This discussion has been archived. No new comments can be posted.

Physicists Say Graphene Could Create Mass

Comments Filter:
  • by somersault ( 912633 ) on Friday October 22, 2010 @12:56PM (#33986942) Homepage Journal

    Scientists have now isolated the particle that causes this strange mass inducing effect, and have dubbed it the "YoMamma".

  • What once would require a massive high-energy particle accelerator can now be tested with carbon, electricity, and wires, according to the recent paper."

    Out of the garage, into the lab, back to the garage. Bill Nye must be so proud :)
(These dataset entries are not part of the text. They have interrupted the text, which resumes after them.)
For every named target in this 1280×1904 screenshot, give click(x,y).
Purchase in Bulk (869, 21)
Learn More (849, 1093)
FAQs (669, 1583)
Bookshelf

    • by mcgrew ( 92797 ) * on Friday October 22, 2010 @01:54PM (#33987862) Homepage Journal

      The link to the paper just gives the executive summary, which actually conveys little information. Even wikipedia wasn't much help. If there's a physicist out there, I get the impression that somehow leptons are being converted to fermions? If so, how, and why do they? If not, could someone give a good explanation?

      This is fascinating, but I can't find much explanation.

      http://www.ncbi.nlm.nih.gov/pubmed/17358966 [nih.gov]
      Magnetic confinement of massless Dirac fermions in graphene.
      De Martino A, Dell'Anna L, Egger R.

      Institut für Theoretische Physik, Heinrich-Heine-Universität, D-40225 Düsseldorf, Germany.

      Abstract
      Because of Klein tunneling, electrostatic potentials are unable to confine Dirac electrons. We show that it is possible to confine massless Dirac fermions in a monolayer graphene sheet by inhomogeneous magnetic fields. This allows one to design mesoscopic structures in graphene by magnetic barriers, e.g., quantum dots or quantum point contacts.

      PMID: 17358966 [PubMed]

      • by idontgno ( 624372 ) on Friday October 22, 2010 @02:01PM (#33987966) Journal

        If there's a physicist out there, I get the impression that somehow leptons are being converted to fermions?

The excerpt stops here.